Are there any zines you feel like you’ve been waiting for someone to make, like a topic or perspective that someone really ought to tackle?
You know, when I think about that, I often realize that I just wasn’t looking hard enough for them. It’s embarrassing but the public library in Portland now does a better job than we do of finding new zines. And that’s truly amazing. You go to the library and they have zines I’ve never heard of. And in the cases where the zines don’t exist yet, it’s very often an issue of an emerging cultural matter and the zine comes out soon thereafter. Patience is the important virtue when dealing with zines
Aside from particular zines, what do you think the zine world needs more of? How about less of?
Ten years ago I started the zine that I publish now. I’ll be frank—I wanted to say “you can do this” and maybe even try to shift culture. Zines at that time were emerging from the Riot Grrrl era and moving into a very introspective, personal realm. It seemed that everyone’s favorite muse was themselves and it didn’t do a lot for reading as much as it did for writers. So I put together six issues of a zine entirely based in research. Ten years later things are evolving and shifting but there’s still a lingering problem—the most basic skills of investigative journalism is lost. The issues are cast in the culture as didactic and there’s a fence where you have to take a side. If I was writing a story about Eliot Spitzer, for example, I would talk to lots of people involved with differing perspectives. People are going to have contradicting statements but the narrative will emerge through these conflicting statements. Whereas it seems that people making zines have trouble with these analytical skills in their writing. I would like to see zines having the same kind of standards of journalism and ethical integrity that I would expect from anything else. And I don’t intend this as a dis to anyone. I did exactly the same thing when I started out. Before I made zines I was part of a DIY school newspaper. I thought ours easily had better writing than the one run by school but there was no point in any process that sat me down and said “Things are always more complicated than they seem.” And that sticks whether I’m writing about my own life, the actions of the Portland police, a character portrait of Lee Harvey Oswald, or how to compost effectively, ya know?

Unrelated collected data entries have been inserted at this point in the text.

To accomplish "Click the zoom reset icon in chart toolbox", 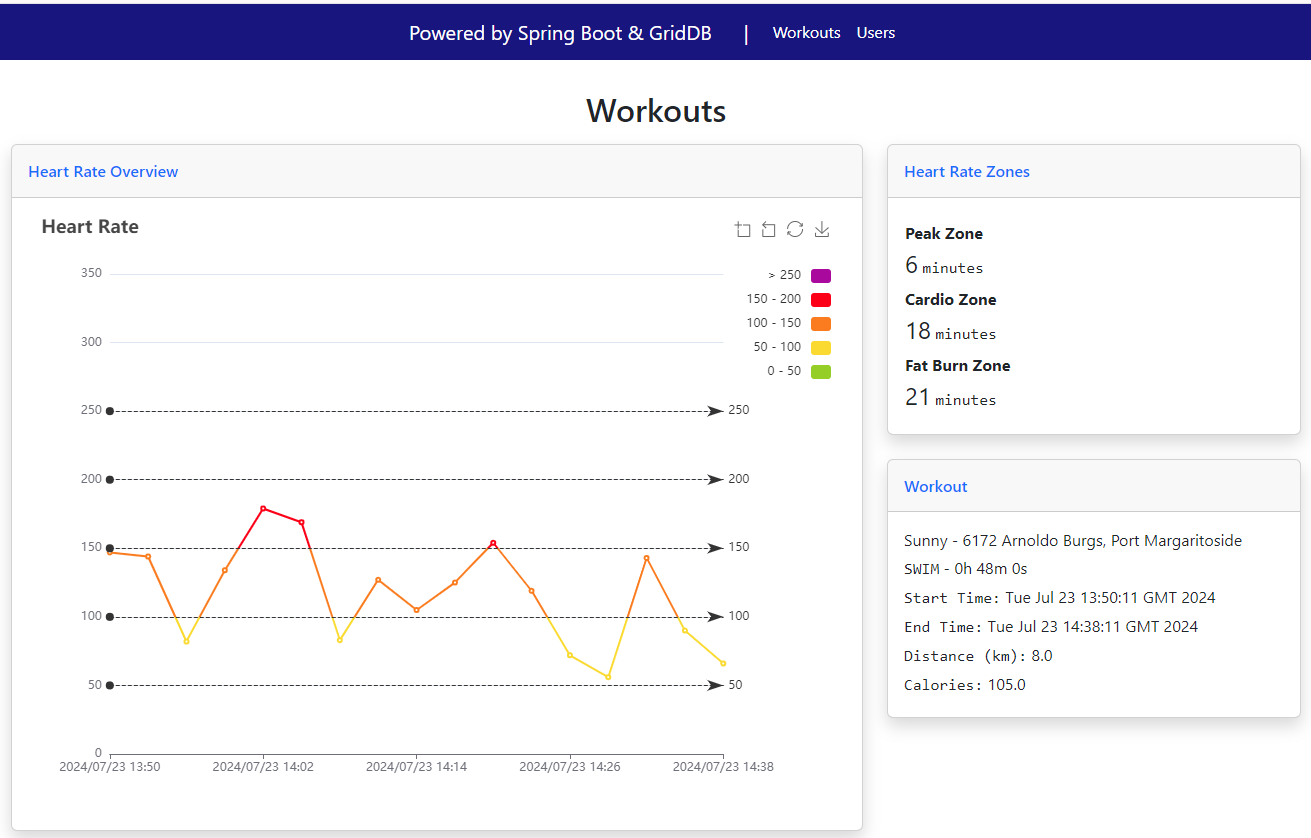I will (768, 230).
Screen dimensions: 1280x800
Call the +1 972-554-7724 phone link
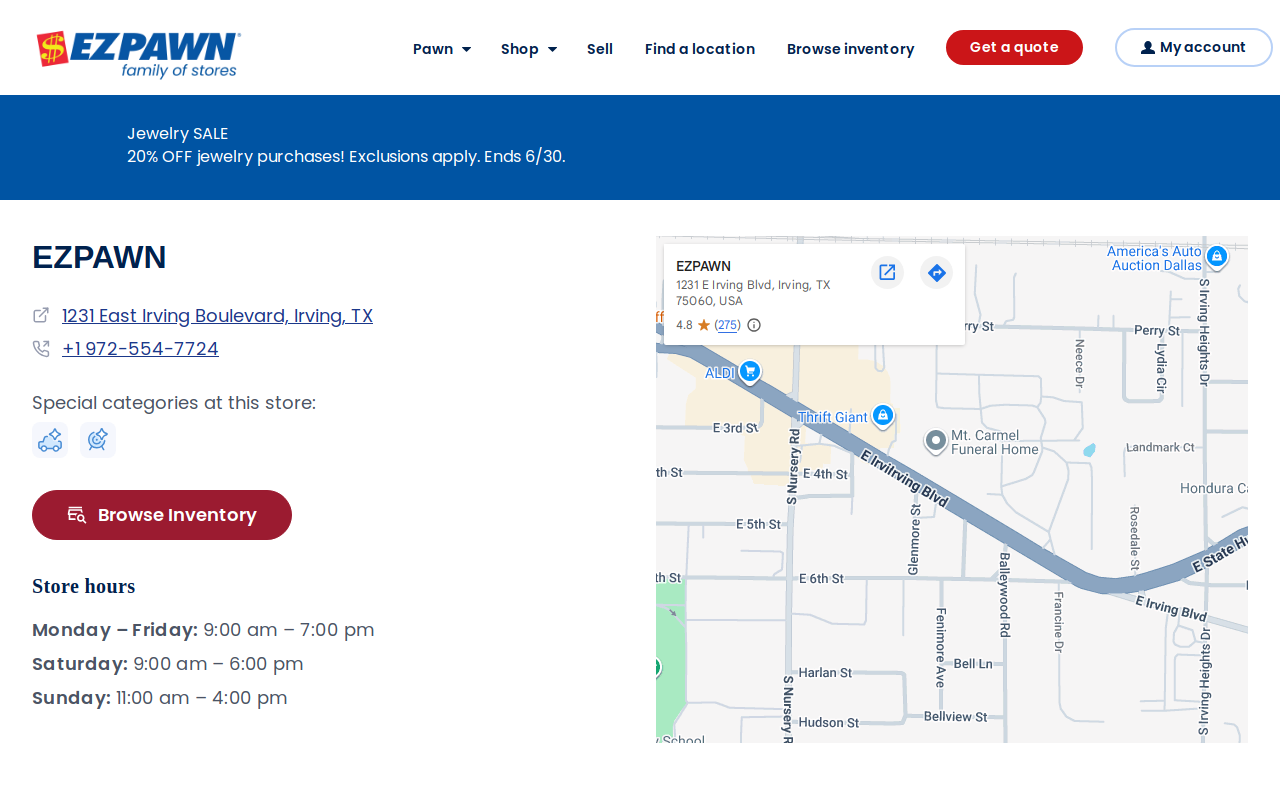[140, 349]

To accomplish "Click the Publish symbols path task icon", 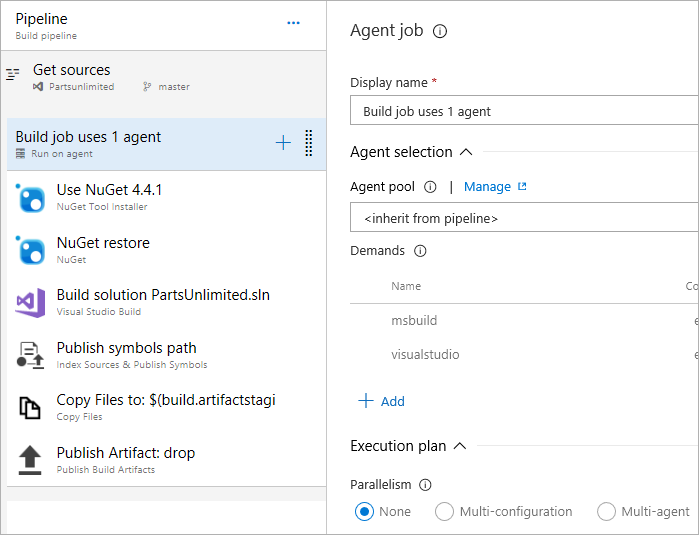I will coord(31,355).
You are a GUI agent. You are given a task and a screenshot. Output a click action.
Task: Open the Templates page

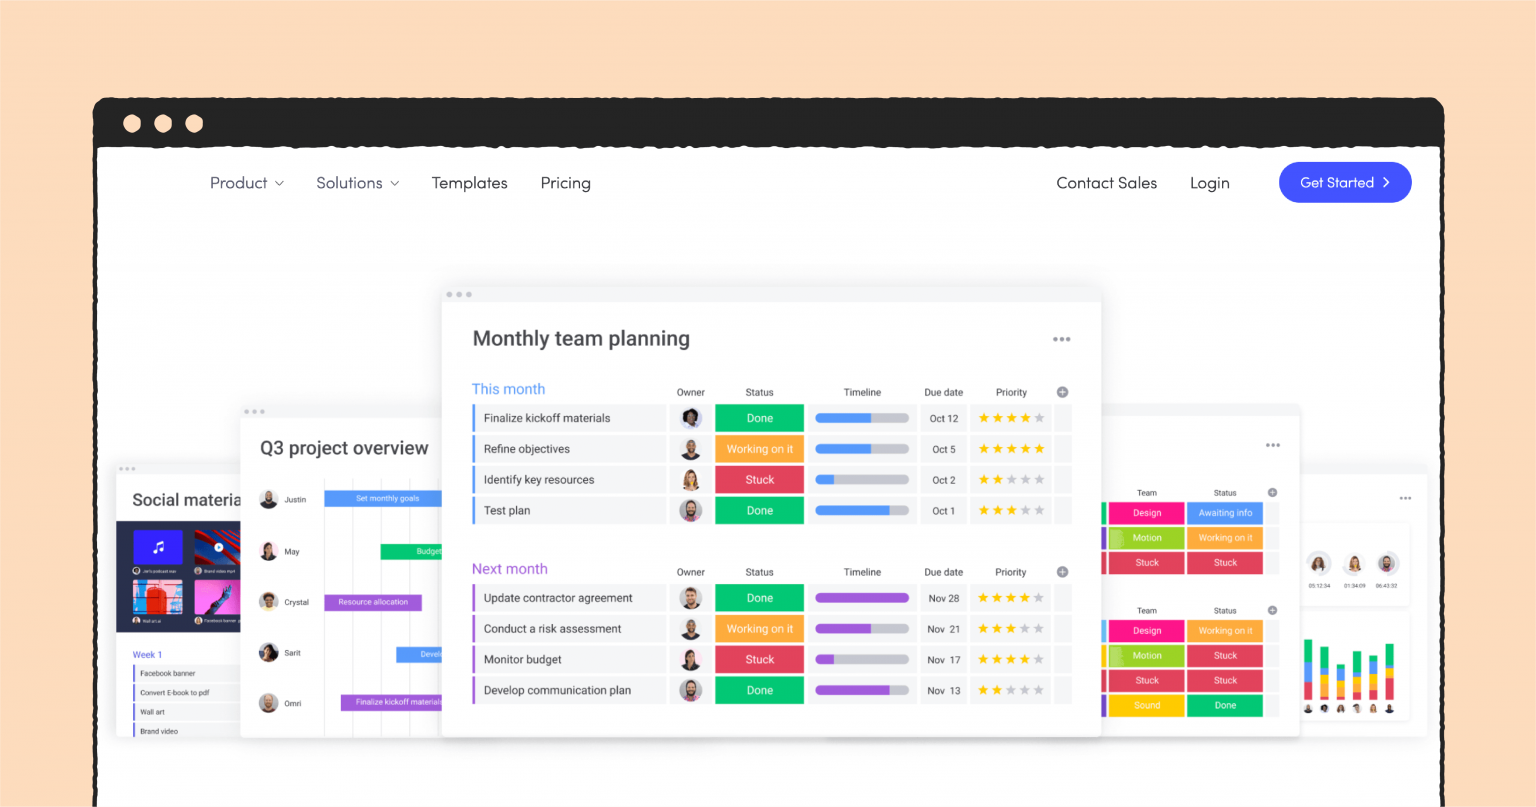[x=469, y=183]

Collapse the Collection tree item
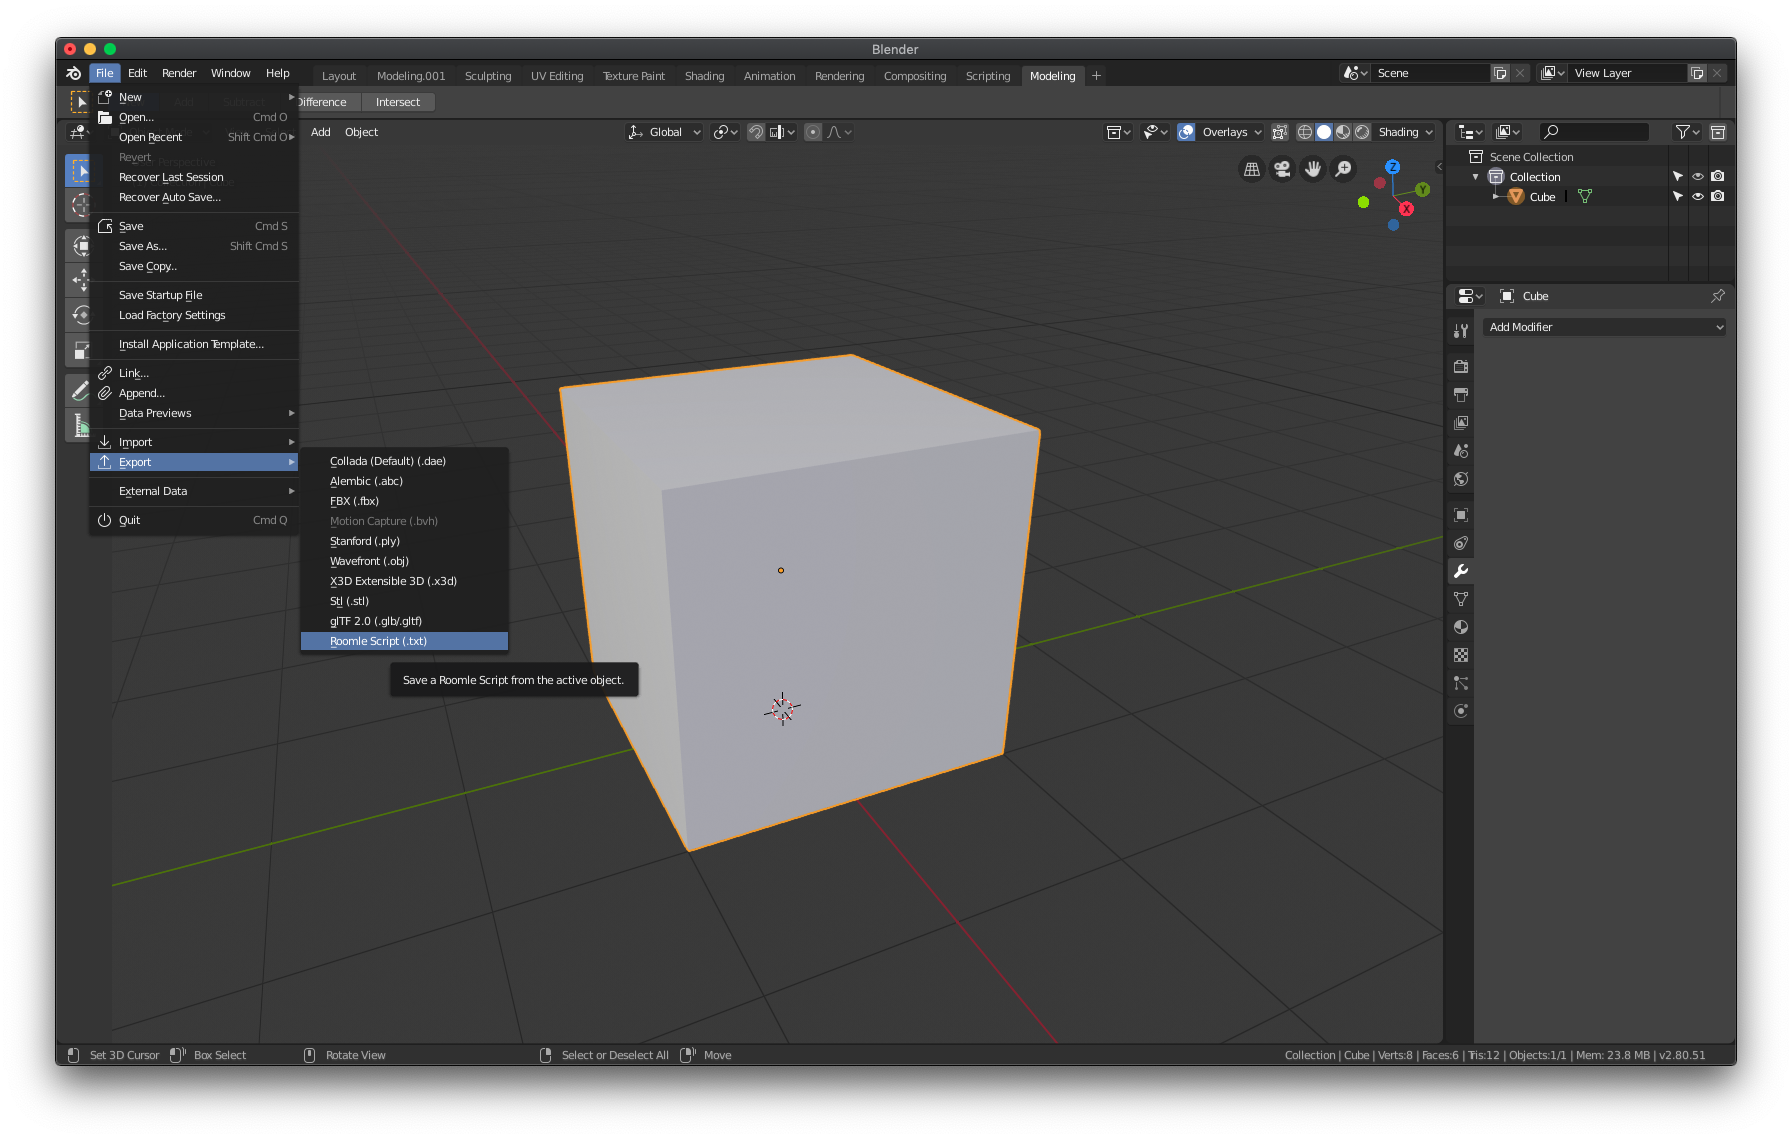tap(1475, 177)
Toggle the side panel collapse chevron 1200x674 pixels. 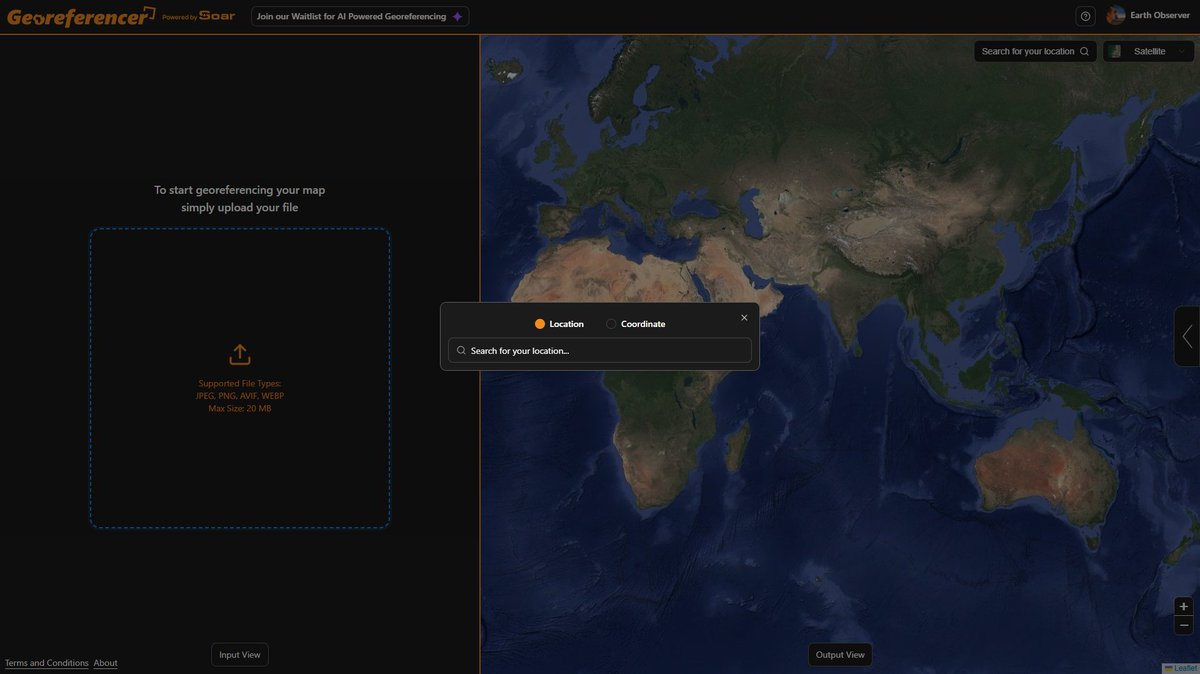click(1188, 337)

Is Microcosm an evolving project?
Yes, we’ve very much evolved over the last fifteen years. Just looking at the last five or so, we’ve been able to adapt and do “real” books where we take on an editorial role, do design work, and produce something as a group effort. Even five years ago we were simply doing production work—scanning, digitizing masters, sending to print, and distributing. I think that’s our biggest accomplishment of late. We’re now able to make a book better and work like an artistic brain rather than just a production brain.
How do you think the project might change in the future? Are there any particular new things you’d like to try doing?
We’ve lost at lot of money on certain projects over the last four years and as a result are toning and shaping our efforts to focus more exclusively on zines and books about how to do something in the 128-160 page range. We decided this at our annual meeting last May but it takes many months to implement.
For the sake of maintaining our own interest, there are many things we’ve tried or would like to try. We had a big push towards more books with original content instead of reprints, like we used to do. At certain points there have been pushes to do books about current events issues like American Apparel or Suicide Girls and their inherent contradictions. But because we are unable to pay a standard book advance, we have to work with people who can afford to be paid incremental royalties across many years instead of a lump sum in advance.